Your next question comes from Timothy Zhao from Goldman Sachs.
This is Timothy from Goldman. My question is on the kids product that you have emphasized a lot this quarter. Could you provide some color on the breakdown between kids product and the adult product in terms of paying users or gross billing or revenue for this quarter. And how do you compare the unit economics in terms of like ASP or user acquisition cost between the 2?
Timothy, our kids product has seen healthy growth this quarter, continuing upward trend from last year. We're currently not providing a breakdown between the kids and the adult products because it's still relatively small compared to the adult one.

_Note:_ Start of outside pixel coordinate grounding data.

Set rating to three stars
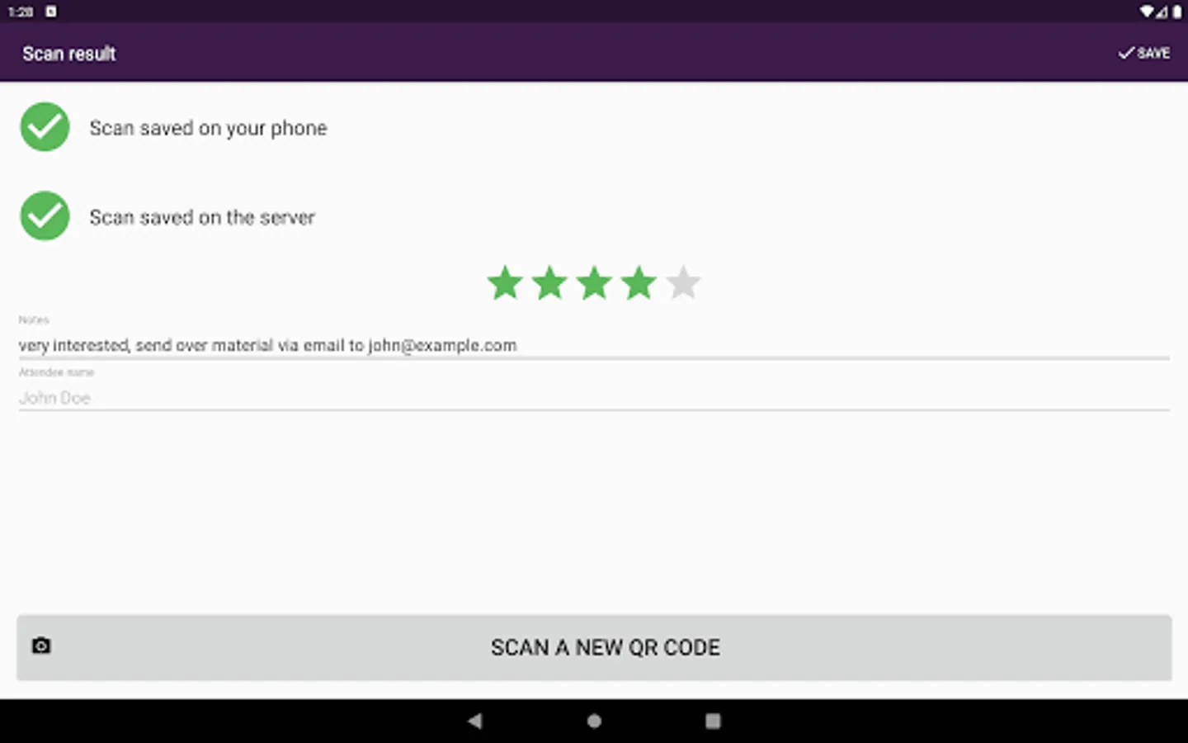 [x=594, y=283]
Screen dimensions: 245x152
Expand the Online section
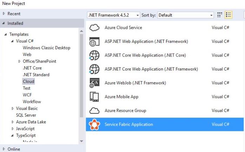[4, 149]
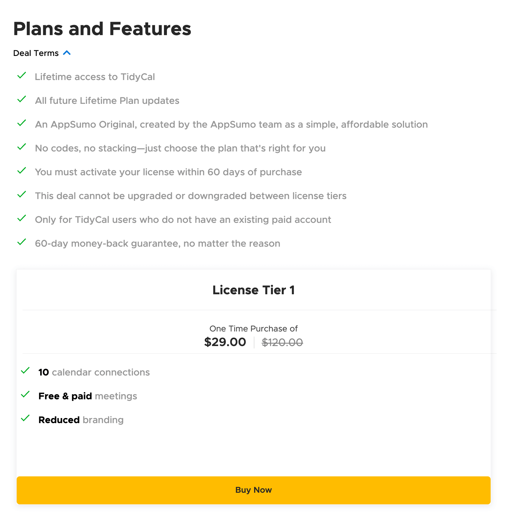Screen dimensions: 507x532
Task: Click the crossed-out $120.00 price
Action: (x=282, y=342)
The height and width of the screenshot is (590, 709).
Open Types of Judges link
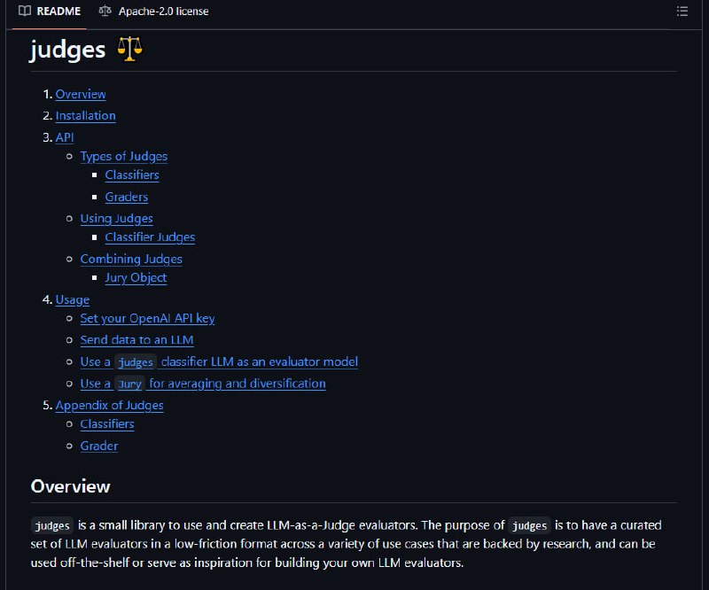[124, 157]
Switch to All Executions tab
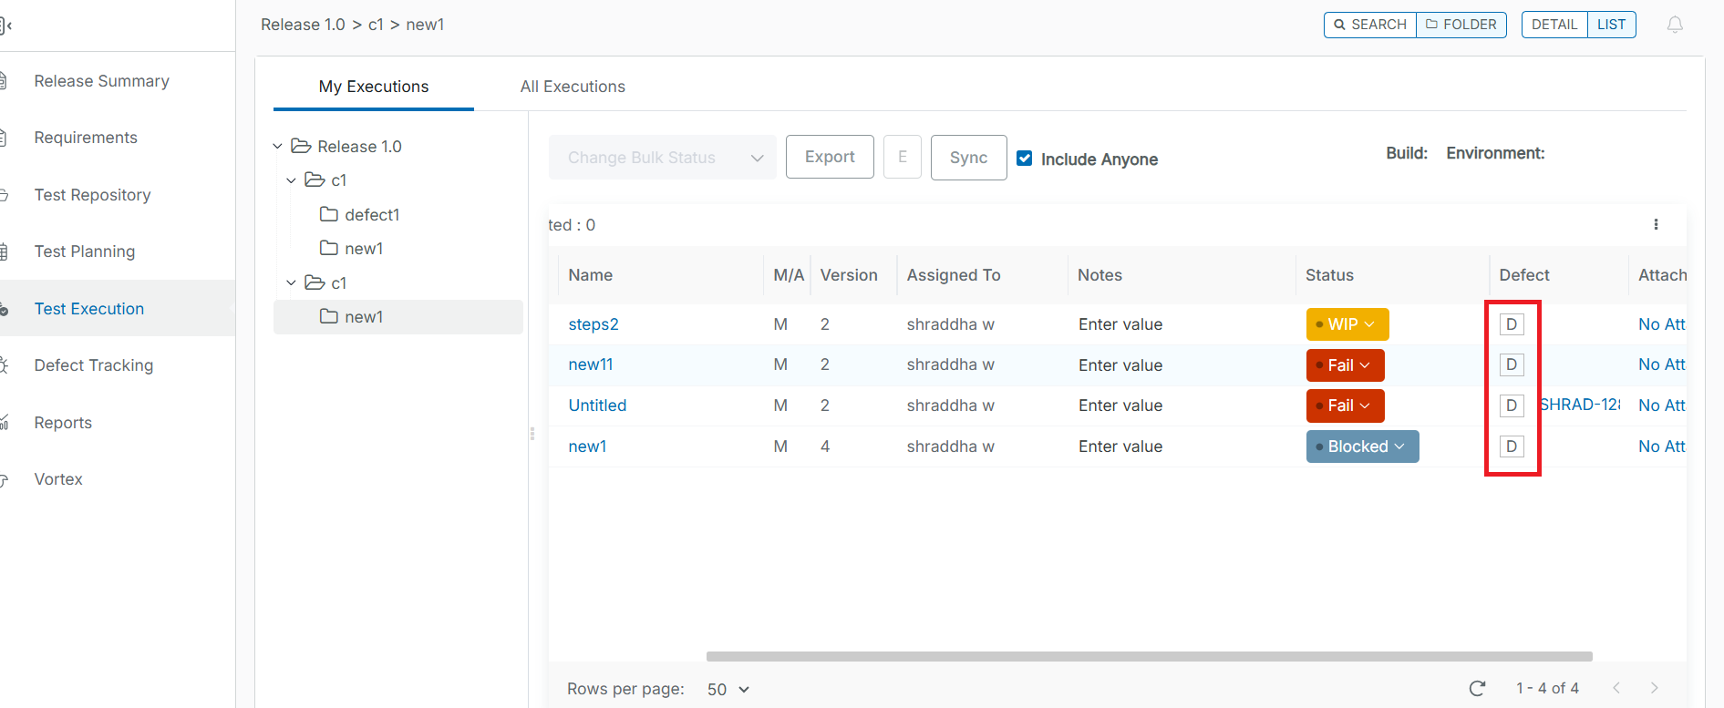This screenshot has width=1724, height=708. [573, 87]

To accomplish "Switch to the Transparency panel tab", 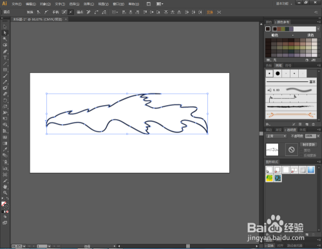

Because the core course that we recently launched in May -- March and April for the different age groups in the kids market are selling at a much higher price relatively speaking to the -- to the adult products. They are selling over 2,000. And previously, the phonics course was standing around 700. So that, obviously, would bring a healthy increase in the ASP for the kids business. That's what we are seeing right now. But right now, yes, other than that, we're not yet breaking out the 2 businesses.
As there are no further questions now, I'd like to turn the call back over to the company for closing remarks.
Thank you once again for joining us. If you have further questions, please feel free to contact LAIX' Investor Relations through the contact information provided on our website or TPG Investor Relations.
This concludes this conference call. You may now disconnect your line. Thank you.